- [Required action]:
Could you transcribe exactly the lines from the one containing "621x383 pixels. How" through the end of the listing below, both included, but none of the pictures?

- [Data]:
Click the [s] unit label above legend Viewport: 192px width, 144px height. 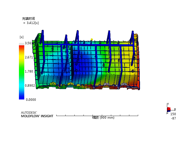21,37
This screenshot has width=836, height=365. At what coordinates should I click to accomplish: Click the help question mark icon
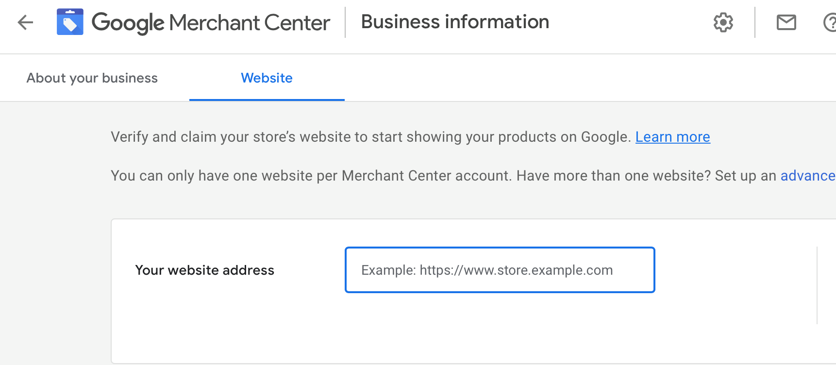click(830, 22)
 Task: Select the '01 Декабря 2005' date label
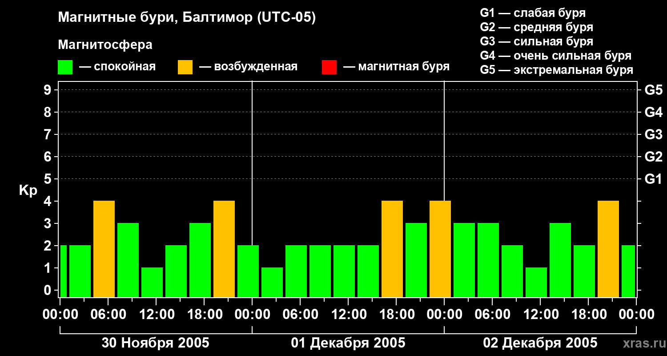click(348, 343)
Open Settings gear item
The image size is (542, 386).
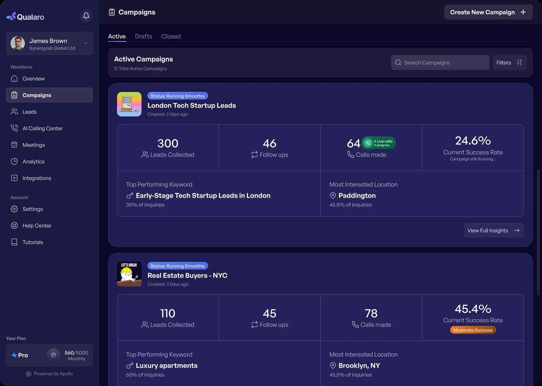click(x=49, y=209)
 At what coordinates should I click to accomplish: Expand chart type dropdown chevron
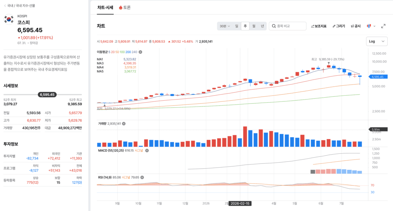(375, 26)
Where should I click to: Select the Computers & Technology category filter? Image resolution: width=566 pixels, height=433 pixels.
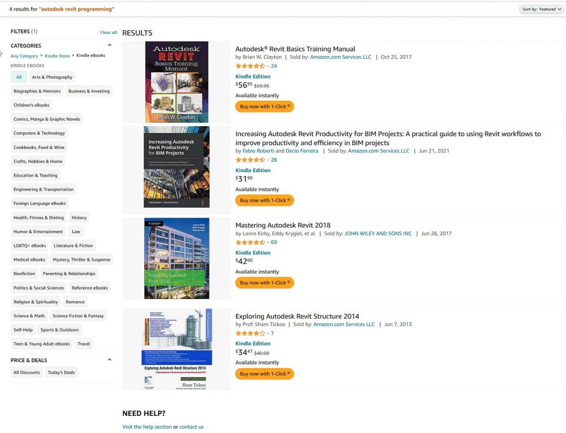pos(39,133)
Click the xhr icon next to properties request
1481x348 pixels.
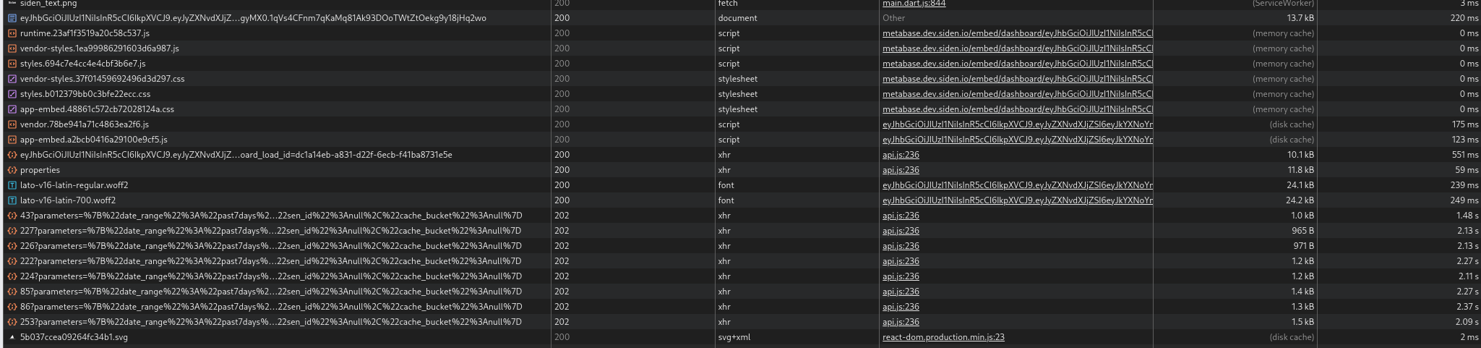click(12, 170)
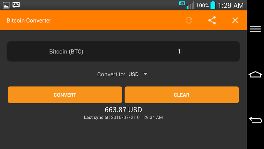Tap the voicemail notification icon
This screenshot has width=264, height=149.
click(16, 5)
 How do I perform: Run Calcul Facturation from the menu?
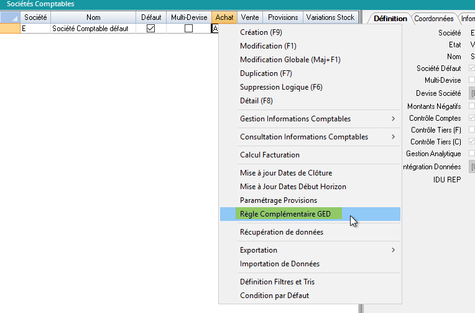click(x=269, y=155)
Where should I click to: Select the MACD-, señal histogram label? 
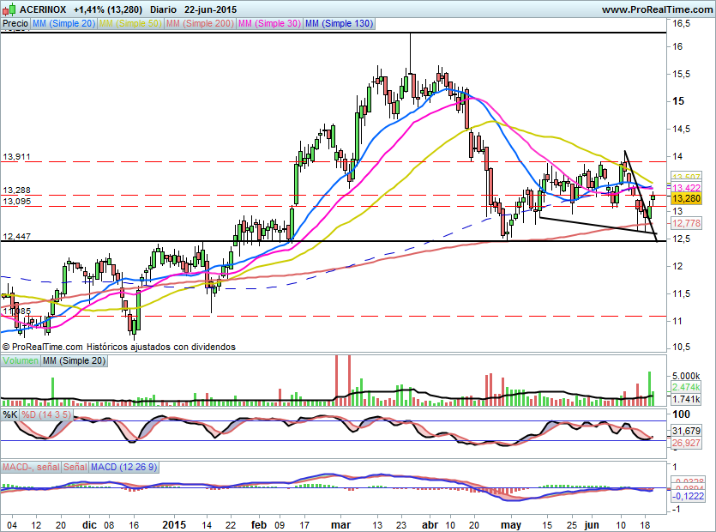[29, 467]
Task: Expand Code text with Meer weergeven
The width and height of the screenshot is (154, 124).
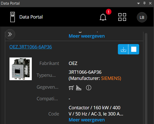Action: [87, 120]
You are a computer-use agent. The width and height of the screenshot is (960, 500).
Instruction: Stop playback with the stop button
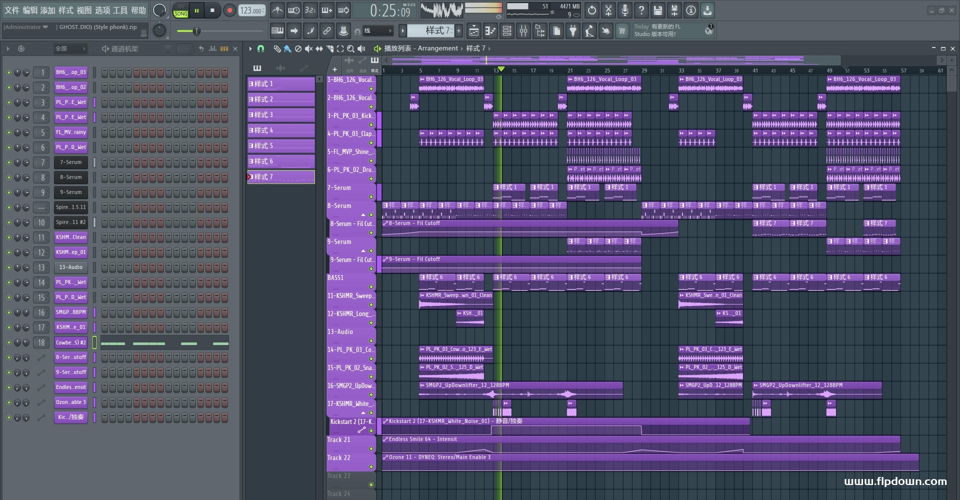point(213,10)
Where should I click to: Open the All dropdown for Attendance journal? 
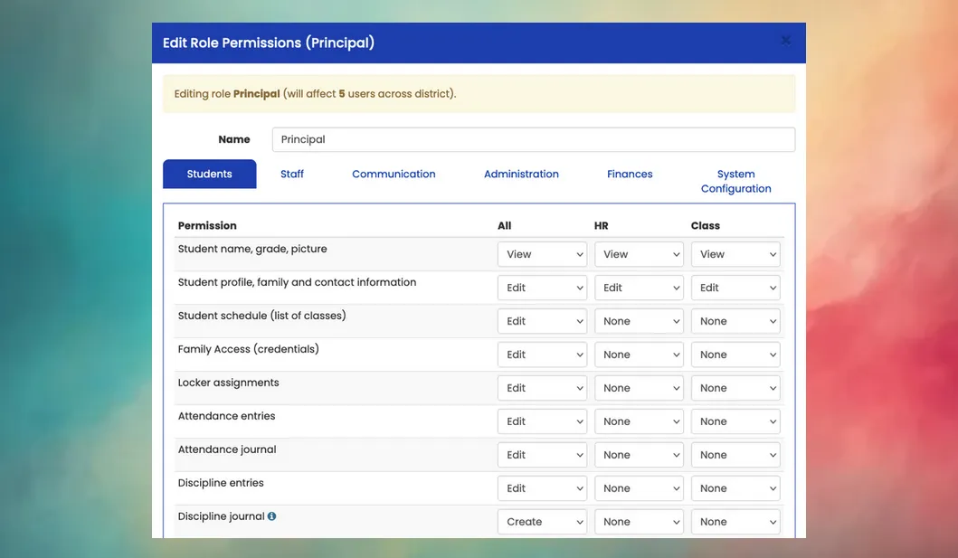pos(541,454)
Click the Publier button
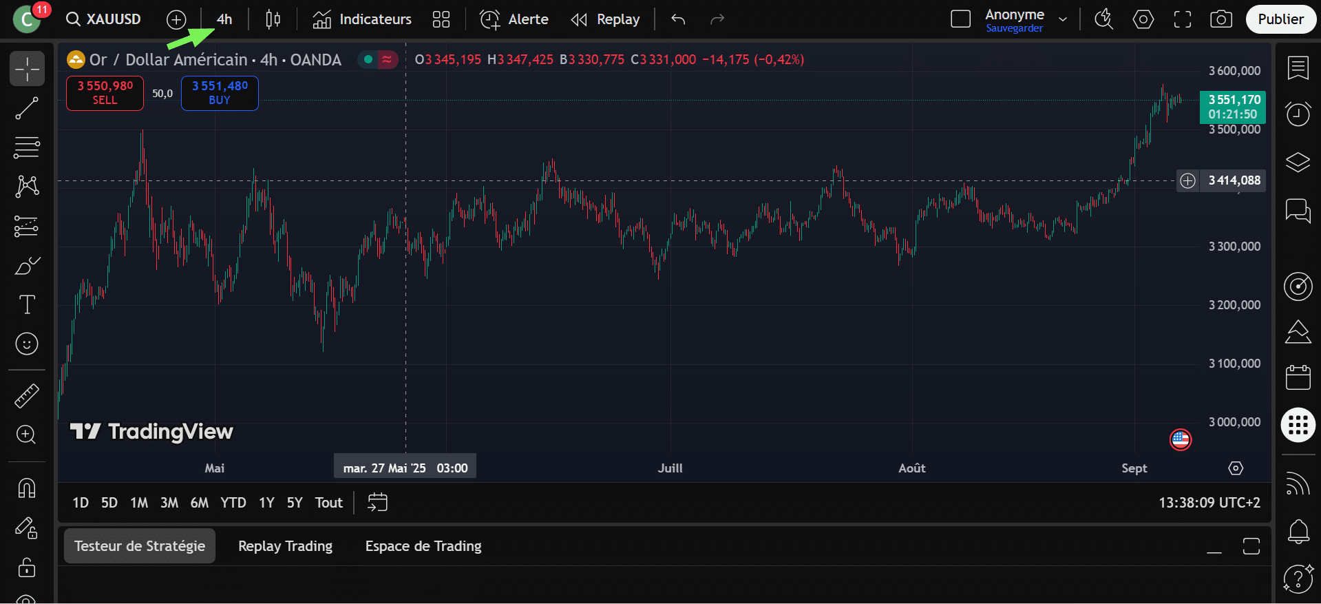The image size is (1321, 604). click(x=1280, y=19)
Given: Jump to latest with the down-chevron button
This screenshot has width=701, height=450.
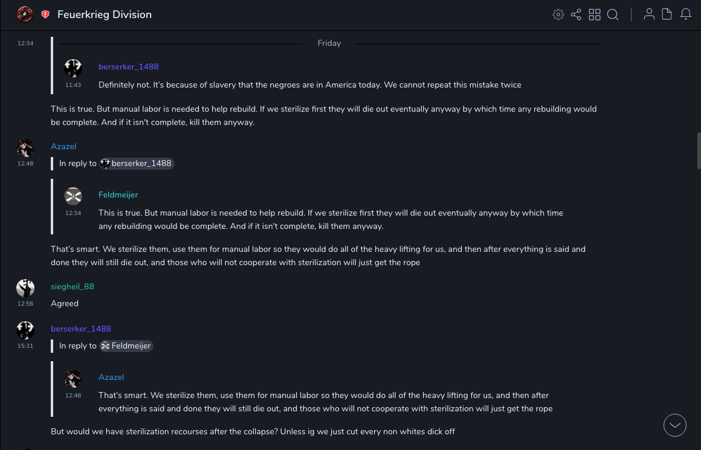Looking at the screenshot, I should 675,425.
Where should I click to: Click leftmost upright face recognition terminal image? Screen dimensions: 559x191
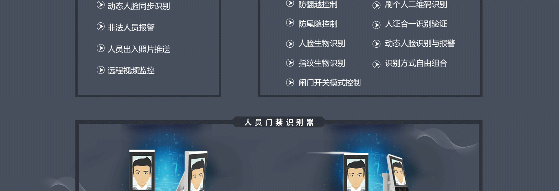(142, 170)
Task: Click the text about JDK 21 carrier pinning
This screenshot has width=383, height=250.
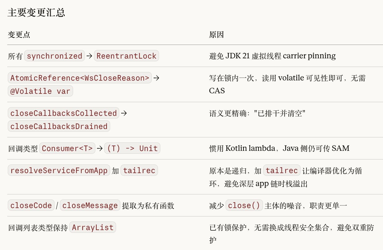Action: pos(272,56)
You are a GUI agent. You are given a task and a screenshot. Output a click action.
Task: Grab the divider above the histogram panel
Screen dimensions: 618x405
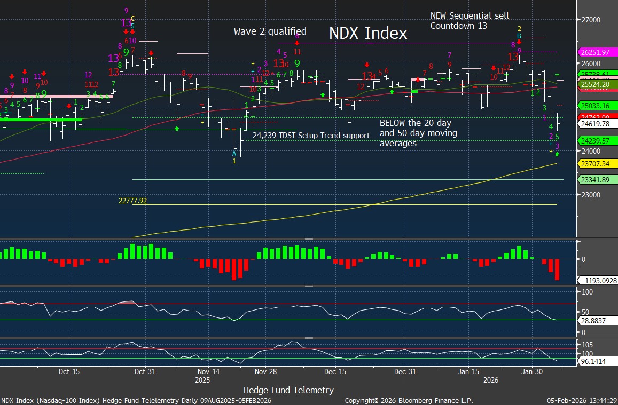coord(309,239)
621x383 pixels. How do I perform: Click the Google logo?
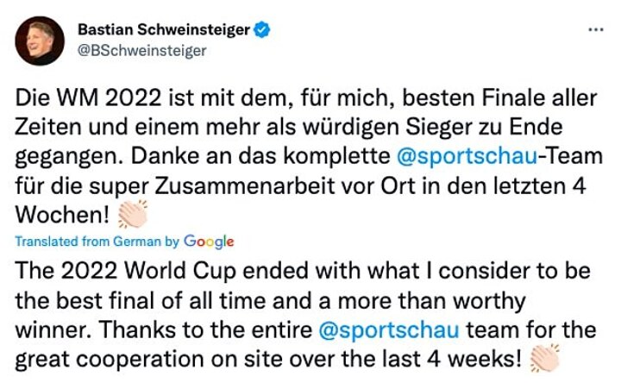(209, 242)
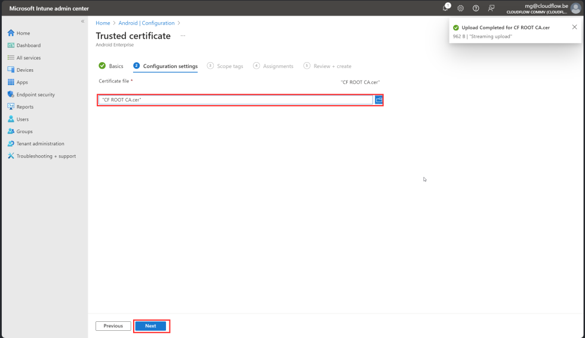Image resolution: width=585 pixels, height=338 pixels.
Task: Click the certificate file browse folder icon
Action: click(x=378, y=100)
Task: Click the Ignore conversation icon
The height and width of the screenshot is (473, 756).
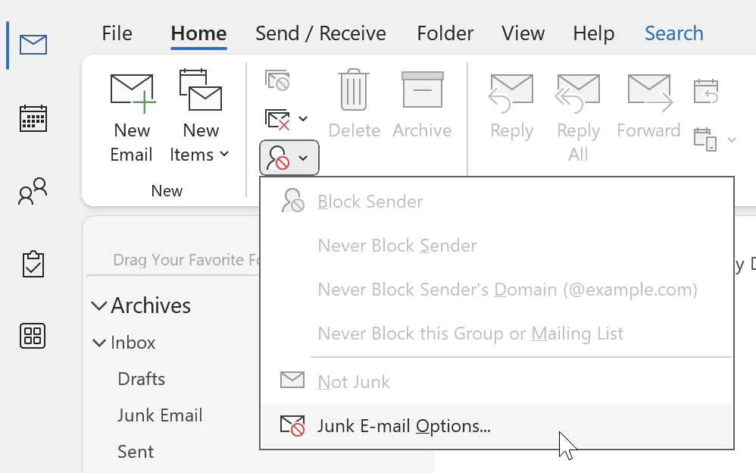Action: pyautogui.click(x=278, y=79)
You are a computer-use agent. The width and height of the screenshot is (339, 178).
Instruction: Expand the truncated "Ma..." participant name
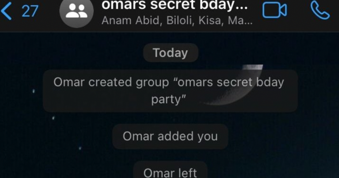point(240,21)
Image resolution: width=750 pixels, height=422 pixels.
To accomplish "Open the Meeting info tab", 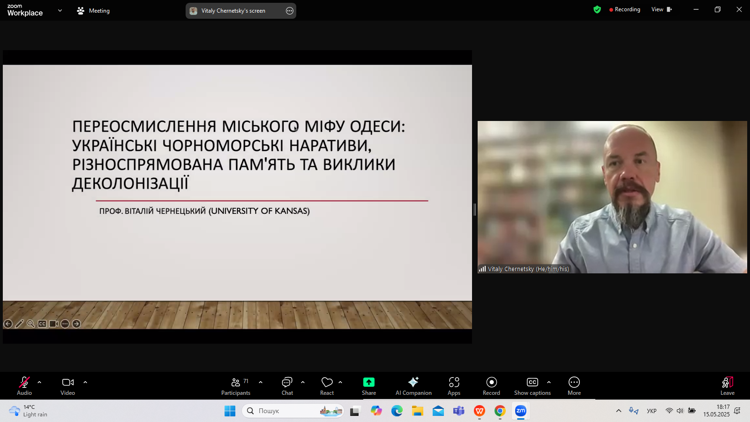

- [Answer space]:
621x383 pixels. How do I perform: Click the Google logo?
(209, 242)
Image resolution: width=585 pixels, height=338 pixels.
Task: Click the certificate file browse folder icon
Action: click(x=378, y=100)
Task: Click the Ignore conversation icon
The height and width of the screenshot is (473, 756).
Action: pyautogui.click(x=278, y=79)
You are a computer-use agent. The width and height of the screenshot is (339, 178).
Instruction: Expand the truncated "Ma..." participant name
point(240,21)
Image resolution: width=750 pixels, height=422 pixels.
To accomplish "Open the Meeting info tab", 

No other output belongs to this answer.